# Extracto de página:
· · ·

Por: Pablo Bromo
Estos apuntes llenos de literatura podrán parecer una interpretación explosiva, pero más bien son un homenaje o la breve crónica de un concierto anunciado –el pasado martes 18 de septiembre en San Salvador– con múltiples birrias, ternura y cariño, vasto aprendizaje y poesía necesaria. Pero a ver, no me quiero poner ultra poético y elevado, lo que quiero en todo caso, es contarles lo que sentí al escuchar a Jorge Drexler con toda su travesía y travesura de canciones en vivo. Y quizá, en el mejor de los casos, que me tengan un poquito de paciencia –y envidia– por la densa colmena de sensaciones que viví para contarles esto.

· · ·

# Datos:
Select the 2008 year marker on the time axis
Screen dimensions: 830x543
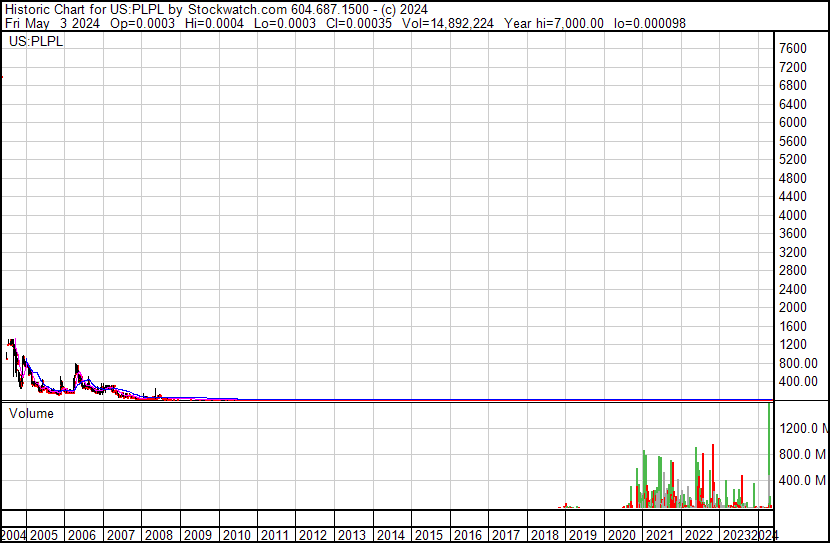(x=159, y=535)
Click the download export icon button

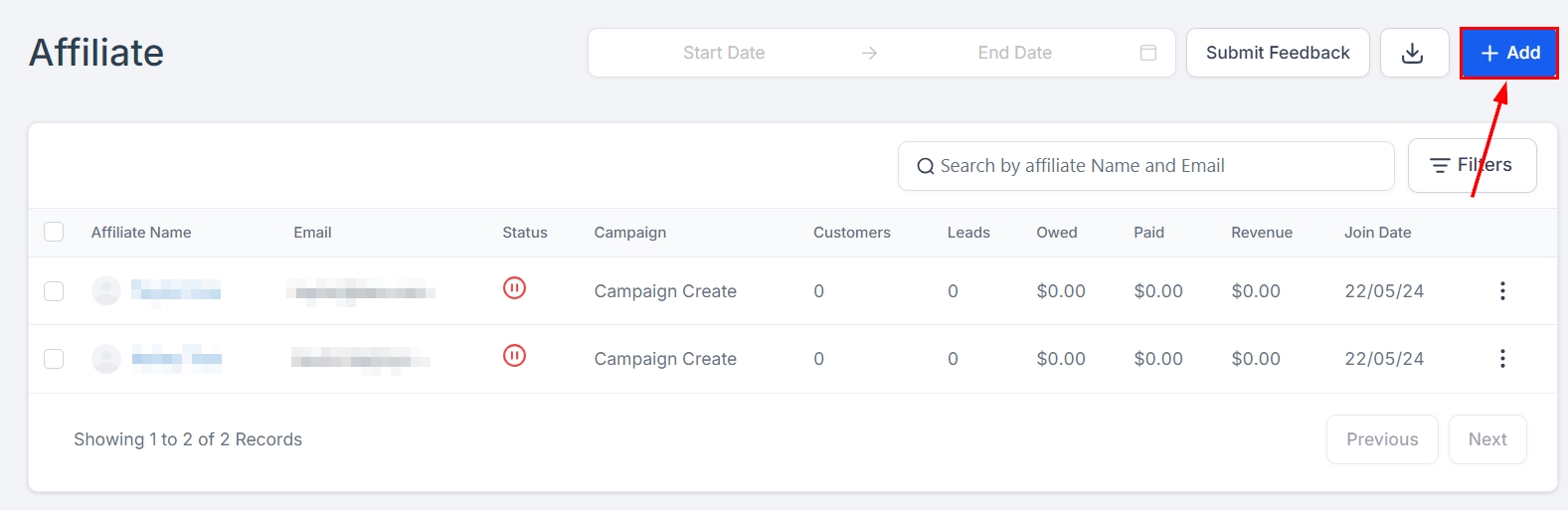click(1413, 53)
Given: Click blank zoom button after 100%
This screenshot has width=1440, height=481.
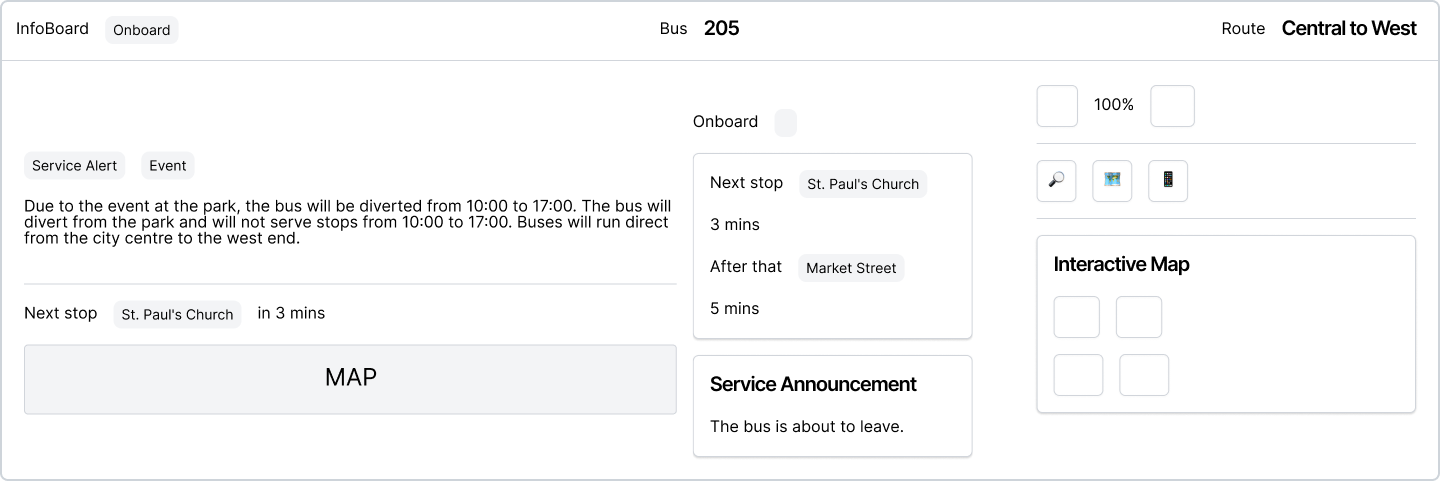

· · ·

# Instrucción A:
Determine si cada afirmación concuerda con el extracto sobre el concierto de Jorge Drexler. Responda sí o no y cite textualmente las palabras del extracto que lo deciden: (i) El concierto se celebró en San Salvador. (ii) El autor se propone escribir de manera ultra poética y elevada. (iii) El autor quiere contar lo que sintió al escuchar a Jorge Drexler.
# Instrucción B:
Reproduzca sin cambios el fragmento del extracto sobre el concierto de Jorge Drexler que va desde «Por: Pablo Bromo» hasta «para contarles esto.».
Tome como única fuente el extracto.

# Respuesta escrita A:
(i) Sí: «el pasado martes 18 de septiembre en San Salvador».
(ii) No: «no me quiero poner ultra poético y elevado».
(iii) Sí: «es contarles lo que sentí al escuchar a Jorge Drexler».

# Respuesta escrita B:
Por: Pablo Bromo
Estos apuntes llenos de literatura podrán parecer una interpretación explosiva, pero más bien son un homenaje o la breve crónica de un concierto anunciado –el pasado martes 18 de septiembre en San Salvador– con múltiples birrias, ternura y cariño, vasto aprendizaje y poesía necesaria. Pero a ver, no me quiero poner ultra poético y elevado, lo que quiero en todo caso, es contarles lo que sentí al escuchar a Jorge Drexler con toda su travesía y travesura de canciones en vivo. Y quizá, en el mejor de los casos, que me tengan un poquito de paciencia –y envidia– por la densa colmena de sensaciones que viví para contarles esto.